What next? The first requirement is that the change that has actually occurred — as evidenced and described by the work of the Department of Statistics — must be recognized.

This is the biggest and most pressing problem. I first spoke and wrote of it over two years ago. Since then, broad political policies and politically supported racial rhetoric has wandered and gushed all over the place. 

 Since then, but especially since May 2009, eleven murders, more than 40 people wounded, and hundreds of gunshots, shows that Bermuda is suffering from a higher level of new and different social friction.

As has already happened in Arizona, a likely consequence of this identified and absolute demographic shift will be a rise in xenophobia.  

Bermudians will show as disagreeable and unhappy about the large relative increase in ‘foreigners’. I reckon that an undercurrent of xenophobia already pervades some of our political policy-making. It certainly comes through the ‘Talk Show’ airwaves.

Bermuda is a complex, sophisticated, and delicately balanced economy that depends on maintaining a high level of social stability.

Bermuda’s unique demographic switch, accompanied by a subtle but certain rise in xenophobia, threatens the social stability that is the bedrock of Bermuda’s economy.

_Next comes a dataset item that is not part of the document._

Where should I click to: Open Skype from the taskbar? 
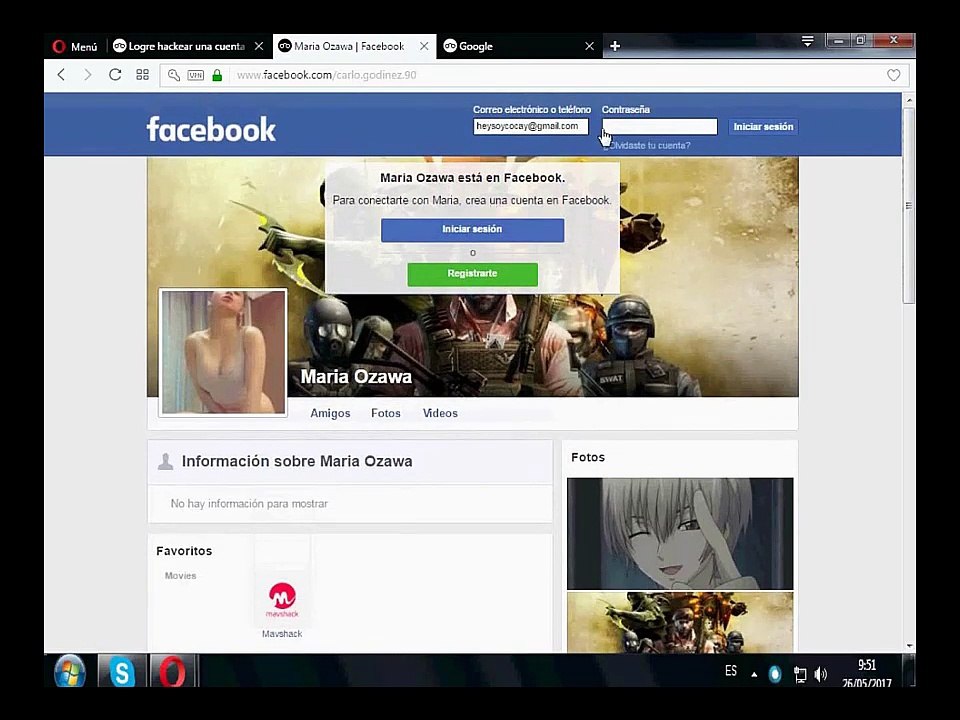(x=122, y=672)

But do you think that Bermuda’s policymakers — even the best of them — realize or show that they realize that? Seems not.

Right now they’re busily fussing over a Changing of the Guard Commander, even as the smoke from the burning Guardhouse builds up and the guns keep getting closer.

Is there a leader or potential leader out there with the combination of intelligence and common sense to see and understand what the Government’s Department of Statistics is reporting; what it means; and what it could, predictably, lead to?